Pointing records for text and elements

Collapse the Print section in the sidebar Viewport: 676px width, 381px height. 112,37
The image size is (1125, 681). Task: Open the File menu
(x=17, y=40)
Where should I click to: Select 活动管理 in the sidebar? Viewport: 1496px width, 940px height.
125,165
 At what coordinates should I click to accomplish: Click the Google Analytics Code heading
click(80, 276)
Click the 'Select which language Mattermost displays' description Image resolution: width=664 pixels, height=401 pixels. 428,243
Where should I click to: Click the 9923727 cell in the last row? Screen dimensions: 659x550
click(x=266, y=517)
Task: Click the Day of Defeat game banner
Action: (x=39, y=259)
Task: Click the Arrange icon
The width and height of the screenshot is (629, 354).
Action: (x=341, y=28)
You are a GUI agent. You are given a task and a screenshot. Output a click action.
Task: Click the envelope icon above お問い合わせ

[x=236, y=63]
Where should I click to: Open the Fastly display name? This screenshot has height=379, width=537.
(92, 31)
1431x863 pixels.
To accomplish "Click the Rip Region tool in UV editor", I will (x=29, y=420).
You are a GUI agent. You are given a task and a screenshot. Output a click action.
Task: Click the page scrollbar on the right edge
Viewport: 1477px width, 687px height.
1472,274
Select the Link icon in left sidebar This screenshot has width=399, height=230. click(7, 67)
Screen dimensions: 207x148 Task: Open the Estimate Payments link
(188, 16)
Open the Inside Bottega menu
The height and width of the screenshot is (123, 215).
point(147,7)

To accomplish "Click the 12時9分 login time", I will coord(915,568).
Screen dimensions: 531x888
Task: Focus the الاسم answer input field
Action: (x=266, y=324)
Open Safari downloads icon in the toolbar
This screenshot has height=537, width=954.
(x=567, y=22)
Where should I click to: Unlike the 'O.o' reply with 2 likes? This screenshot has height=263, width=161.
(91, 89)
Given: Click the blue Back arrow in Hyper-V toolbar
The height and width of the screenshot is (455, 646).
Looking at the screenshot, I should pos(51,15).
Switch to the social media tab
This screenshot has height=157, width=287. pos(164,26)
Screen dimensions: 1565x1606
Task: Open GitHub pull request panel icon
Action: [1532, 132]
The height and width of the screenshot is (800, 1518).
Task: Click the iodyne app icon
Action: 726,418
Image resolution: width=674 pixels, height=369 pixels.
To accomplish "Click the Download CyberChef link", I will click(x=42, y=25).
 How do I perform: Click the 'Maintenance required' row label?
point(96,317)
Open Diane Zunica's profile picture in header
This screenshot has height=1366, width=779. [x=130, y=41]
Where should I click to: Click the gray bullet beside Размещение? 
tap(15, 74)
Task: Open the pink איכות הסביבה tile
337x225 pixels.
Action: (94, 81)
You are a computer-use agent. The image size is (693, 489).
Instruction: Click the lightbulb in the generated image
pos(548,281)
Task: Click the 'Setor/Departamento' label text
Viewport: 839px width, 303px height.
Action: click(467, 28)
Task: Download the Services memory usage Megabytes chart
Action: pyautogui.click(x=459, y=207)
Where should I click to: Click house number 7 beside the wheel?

▸ Work to do: Reproduce the lines in the records starting at the one containing "Given: Click the" and ending at the one containing "Action: 726,418", with both of those lines included, without changing anything.

▸ Complete answer:
Given: Click the blue Back arrow in Hyper-V toolbar
The height and width of the screenshot is (455, 646).
Looking at the screenshot, I should pos(51,15).
Switch to the social media tab
This screenshot has height=157, width=287. pos(164,26)
Screen dimensions: 1565x1606
Task: Open GitHub pull request panel icon
Action: [1532, 132]
The height and width of the screenshot is (800, 1518).
Task: Click the iodyne app icon
Action: 726,418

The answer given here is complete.